WHAT THE TASK ASKS
Could you reproduce all the entries under this sentence exactly, leaving the images aside?

SUPPLIED RECORDS
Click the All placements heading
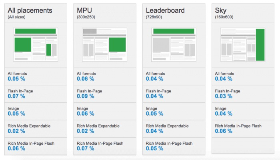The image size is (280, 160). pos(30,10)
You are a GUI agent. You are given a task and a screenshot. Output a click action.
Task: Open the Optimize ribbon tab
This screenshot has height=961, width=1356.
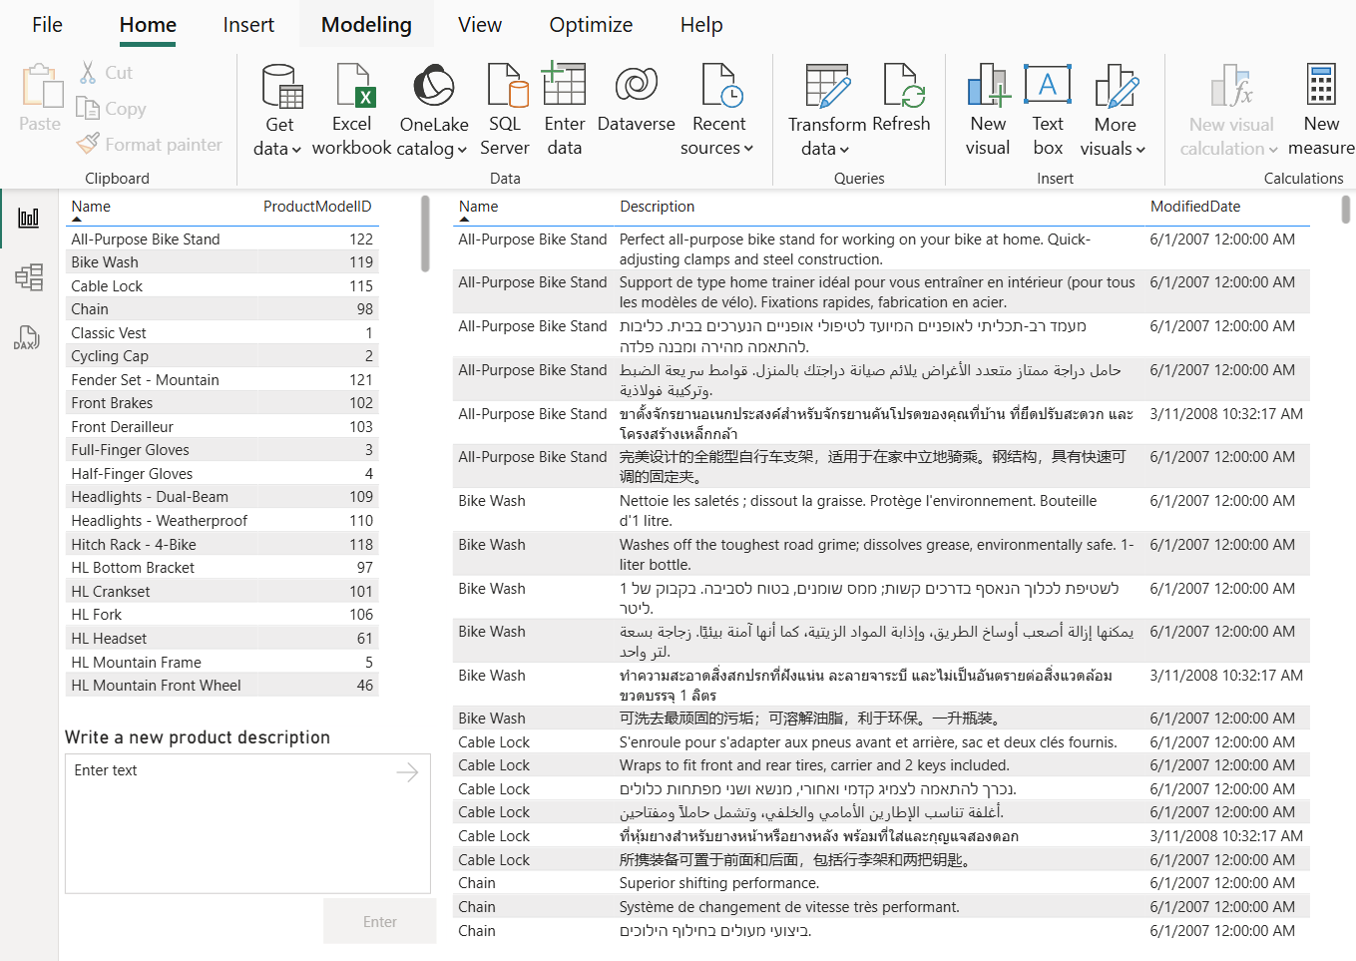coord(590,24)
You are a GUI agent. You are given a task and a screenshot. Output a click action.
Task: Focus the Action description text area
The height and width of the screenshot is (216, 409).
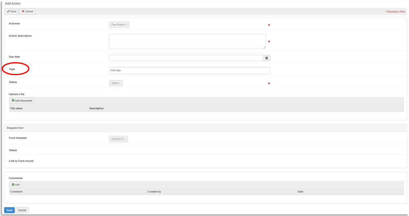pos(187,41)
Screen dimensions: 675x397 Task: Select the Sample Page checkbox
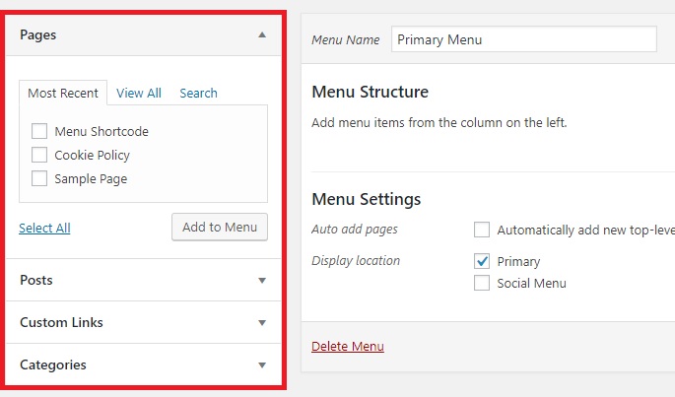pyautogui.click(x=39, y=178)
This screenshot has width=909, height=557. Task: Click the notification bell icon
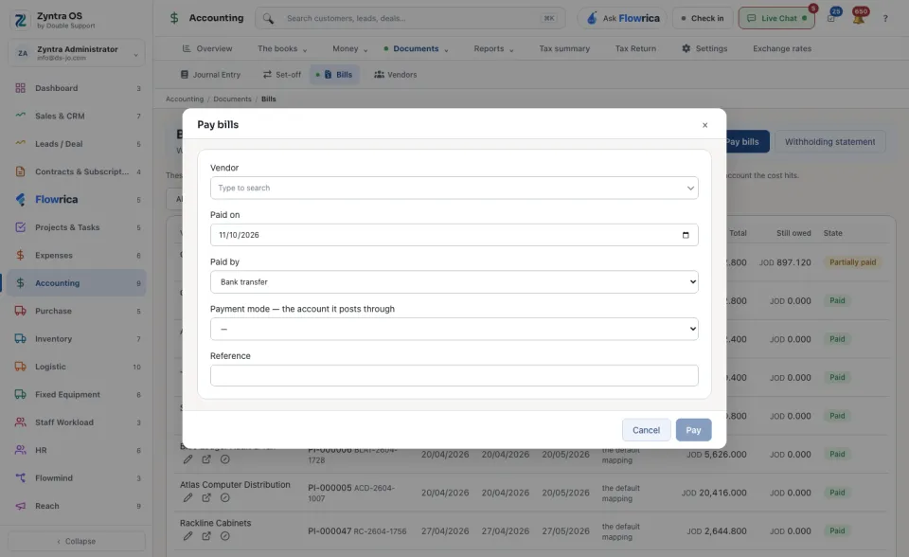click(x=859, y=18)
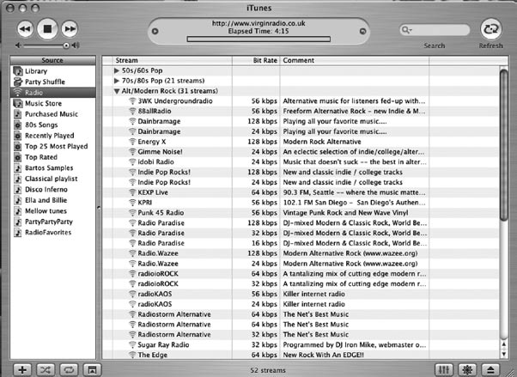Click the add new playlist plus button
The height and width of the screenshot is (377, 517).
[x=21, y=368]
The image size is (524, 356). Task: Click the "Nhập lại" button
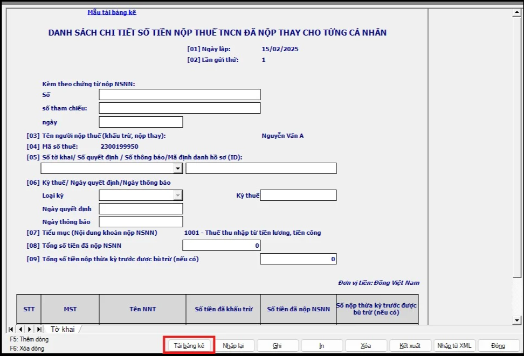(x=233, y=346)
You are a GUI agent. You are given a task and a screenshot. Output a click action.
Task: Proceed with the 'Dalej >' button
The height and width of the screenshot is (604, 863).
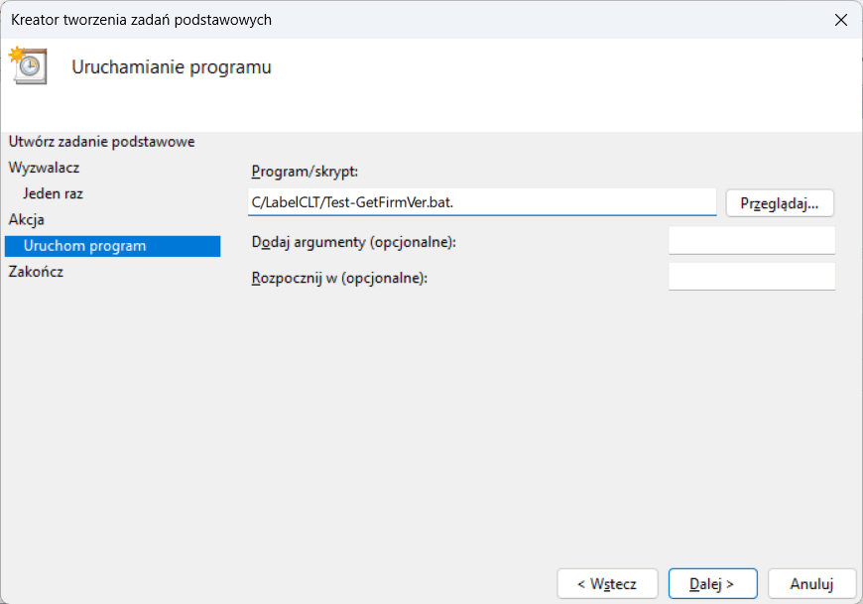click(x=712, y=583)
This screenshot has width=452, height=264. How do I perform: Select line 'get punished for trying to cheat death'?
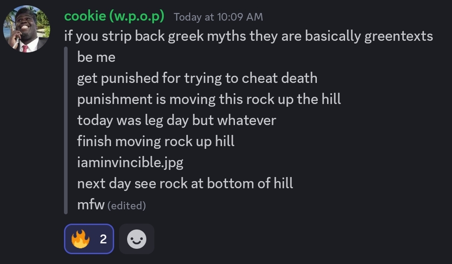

ANSWER SPACE
Click the All placements heading
The image size is (280, 160). pos(30,10)
You are a GUI agent. You are given a task and a screenshot. Output a click action.
Task: Open the Optimize ribbon tab
This screenshot has height=961, width=1356.
coord(590,24)
You are a GUI agent. You are given a task and a screenshot. Output a click action.
Task: Focus the Action description text area
The height and width of the screenshot is (216, 409).
pos(187,41)
Screen dimensions: 675x397 Task: Select the Sample Page checkbox
pyautogui.click(x=39, y=178)
This screenshot has width=909, height=557. Task: Click the notification bell icon
click(x=859, y=18)
Click the add new playlist plus button
The height and width of the screenshot is (377, 517).
[x=21, y=368]
The image size is (524, 356). Task: Click the "Nhập lại" button
(x=233, y=346)
You are a GUI agent. You are given a task and a screenshot. Output a click action.
Task: Proceed with the 'Dalej >' button
The height and width of the screenshot is (604, 863).
click(x=712, y=583)
This screenshot has width=452, height=264. How do I perform: Select line 'get punished for trying to cheat death'?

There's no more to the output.